Insurance – No rapid rise in interest rates expected for life insurance – Economy

Cologne (dpa) – According to industry experts, customers of classic life insurance cannot expect higher interest rates on a large scale for the time being, despite the trend change in interest rates on the capital market. . Lars Heermann, an expert at ratings agency Assekurata, said Tuesday that a rapid rise in excess holding is not expected.

The surplus participation, which insurance companies set each year based on the economic situation and the success of their investment strategy, is an important part of the interest that is maintained in the classic old-age provision.

Life insurers must obtain interest rate guarantees on old policies

It is true that life insurers are relieved by rising interest rates when they build up a cushion of capital, the so-called additional interest reserve (ZZR). However, according to Assekurata, the funds to be released should initially be used to reduce hidden charges on the balance sheet. Because interest rates have been low for years, life insurers have had to set aside money since 2011 to insure high-interest-rate guarantees on old policies.

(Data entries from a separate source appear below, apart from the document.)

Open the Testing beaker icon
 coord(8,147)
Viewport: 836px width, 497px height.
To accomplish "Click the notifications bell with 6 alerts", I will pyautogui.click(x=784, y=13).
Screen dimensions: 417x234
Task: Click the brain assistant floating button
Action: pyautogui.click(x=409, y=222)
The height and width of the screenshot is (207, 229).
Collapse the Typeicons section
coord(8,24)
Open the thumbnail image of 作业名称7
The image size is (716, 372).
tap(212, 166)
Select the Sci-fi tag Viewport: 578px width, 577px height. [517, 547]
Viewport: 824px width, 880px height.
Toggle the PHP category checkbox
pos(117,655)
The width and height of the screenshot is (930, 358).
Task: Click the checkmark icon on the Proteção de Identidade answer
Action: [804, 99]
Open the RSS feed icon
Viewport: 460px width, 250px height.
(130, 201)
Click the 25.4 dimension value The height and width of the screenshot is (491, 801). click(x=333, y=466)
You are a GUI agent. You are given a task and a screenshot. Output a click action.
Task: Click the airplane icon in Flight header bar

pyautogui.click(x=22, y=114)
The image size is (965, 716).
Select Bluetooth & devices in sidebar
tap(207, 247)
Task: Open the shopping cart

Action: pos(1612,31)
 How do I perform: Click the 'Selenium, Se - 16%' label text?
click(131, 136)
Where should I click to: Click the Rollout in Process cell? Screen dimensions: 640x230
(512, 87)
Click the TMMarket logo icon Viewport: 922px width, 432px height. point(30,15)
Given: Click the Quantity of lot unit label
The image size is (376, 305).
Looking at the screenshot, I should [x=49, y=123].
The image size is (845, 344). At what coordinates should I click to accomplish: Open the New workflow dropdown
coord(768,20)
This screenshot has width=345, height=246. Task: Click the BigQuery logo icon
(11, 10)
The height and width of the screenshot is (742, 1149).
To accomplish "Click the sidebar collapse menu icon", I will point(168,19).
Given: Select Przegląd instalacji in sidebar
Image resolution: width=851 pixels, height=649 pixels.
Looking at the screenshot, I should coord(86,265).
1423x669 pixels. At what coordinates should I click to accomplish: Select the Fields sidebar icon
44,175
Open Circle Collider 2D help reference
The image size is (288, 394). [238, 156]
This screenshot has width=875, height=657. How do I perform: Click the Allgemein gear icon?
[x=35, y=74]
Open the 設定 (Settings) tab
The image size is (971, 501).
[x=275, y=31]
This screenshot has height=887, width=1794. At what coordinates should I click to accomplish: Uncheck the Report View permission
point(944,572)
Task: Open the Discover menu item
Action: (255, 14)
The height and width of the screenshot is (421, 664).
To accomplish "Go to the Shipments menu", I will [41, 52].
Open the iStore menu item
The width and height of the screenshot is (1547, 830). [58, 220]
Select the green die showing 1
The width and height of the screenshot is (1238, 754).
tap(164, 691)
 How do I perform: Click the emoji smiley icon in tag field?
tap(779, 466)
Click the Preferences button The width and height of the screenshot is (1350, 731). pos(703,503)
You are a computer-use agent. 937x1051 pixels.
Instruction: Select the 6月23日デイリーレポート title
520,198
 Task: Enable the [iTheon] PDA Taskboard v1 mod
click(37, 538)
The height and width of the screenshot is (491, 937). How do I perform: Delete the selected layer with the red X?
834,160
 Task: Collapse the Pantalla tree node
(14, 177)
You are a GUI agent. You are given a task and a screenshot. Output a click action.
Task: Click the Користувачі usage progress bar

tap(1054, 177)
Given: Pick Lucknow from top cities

“The recent sharp rise in interest rates is leading to a completely new situation, as the industry-wide benchmark interest rate for ZZR additions is no longer falling,” Heermann explained. “As a result, many life insurers have already reached their maximum ZZR.” According to the information, last year the industry added 10,000 million euros to the capital cushion, which grew to a total of about 97,000 million euros at the end of 2021. Experts expect the industry to begin receiving the first returns from the capital cushion. capital this fiscal year.

No increase in bonuses expected

The German Association of Actuaries recently argued similarly. Actuaries also do not assume that life insurance customers will be able to count on increased profit sharing in the short term.

According to Assekurata, life insurers have invested about 77 percent of their investments in fixed-income investments, the interest rates of which have risen significantly recently. The reasons for the increase are the tighter monetary policy of the US Federal Reserve, but also the prospect of interest rate increases by the European Central Bank.

According to Assekurata, inflation and gloomy economic prospects are also dampening demand for life insurance products. “The high inflation restricts the saving possibilities of many citizens and ends with the real interest of the policies”, explained the managing director Reiner Will. At the same time, banking products could become more attractive again when interest rates rise, although the effect typically only occurs with a time lag when institutions pass on higher interest rates to their customers. For this year, Assekurata expects a one percent decline in life insurance premiums.